| Work task |
Below are some records. Reproduce them exactly from their first line through the line with "IG (37, 1390)", inclusive.

| Data records |
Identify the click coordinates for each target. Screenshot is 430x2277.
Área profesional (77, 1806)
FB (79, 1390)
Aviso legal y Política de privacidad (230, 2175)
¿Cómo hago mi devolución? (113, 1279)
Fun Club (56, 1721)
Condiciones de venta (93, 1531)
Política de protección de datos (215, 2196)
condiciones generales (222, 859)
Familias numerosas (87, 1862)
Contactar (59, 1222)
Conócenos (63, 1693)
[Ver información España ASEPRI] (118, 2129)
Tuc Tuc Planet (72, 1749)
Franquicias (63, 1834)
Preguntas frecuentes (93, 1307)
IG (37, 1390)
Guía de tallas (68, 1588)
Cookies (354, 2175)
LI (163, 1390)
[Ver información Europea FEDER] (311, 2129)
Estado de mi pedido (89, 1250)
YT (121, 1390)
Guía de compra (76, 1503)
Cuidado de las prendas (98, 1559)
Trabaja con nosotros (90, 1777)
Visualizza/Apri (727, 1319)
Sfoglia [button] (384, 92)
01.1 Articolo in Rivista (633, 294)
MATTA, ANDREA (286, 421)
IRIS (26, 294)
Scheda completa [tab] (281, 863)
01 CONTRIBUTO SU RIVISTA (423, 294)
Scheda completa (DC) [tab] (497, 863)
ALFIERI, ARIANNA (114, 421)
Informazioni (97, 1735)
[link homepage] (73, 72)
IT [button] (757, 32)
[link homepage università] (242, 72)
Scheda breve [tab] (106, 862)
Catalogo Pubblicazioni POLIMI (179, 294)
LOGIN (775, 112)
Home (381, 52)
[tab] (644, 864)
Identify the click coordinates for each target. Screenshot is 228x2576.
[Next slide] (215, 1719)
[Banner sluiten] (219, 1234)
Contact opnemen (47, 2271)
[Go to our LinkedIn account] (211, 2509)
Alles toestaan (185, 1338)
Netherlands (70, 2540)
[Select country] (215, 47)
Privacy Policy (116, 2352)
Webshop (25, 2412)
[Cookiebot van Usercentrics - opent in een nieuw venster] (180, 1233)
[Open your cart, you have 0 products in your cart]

| Written response |
Identify the click coordinates for each target. Screenshot is 430x2277.
Área profesional (77, 1806)
FB (79, 1390)
Aviso legal y Política de privacidad (230, 2175)
¿Cómo hago mi devolución? (113, 1279)
Fun Club (56, 1721)
Condiciones de venta (93, 1531)
Política de protección de datos (215, 2196)
condiciones generales (222, 859)
Familias numerosas (87, 1862)
Contactar (59, 1222)
Conócenos (63, 1693)
[Ver información España ASEPRI] (118, 2129)
Tuc Tuc Planet (72, 1749)
Franquicias (63, 1834)
Preguntas frecuentes (93, 1307)
IG (37, 1390)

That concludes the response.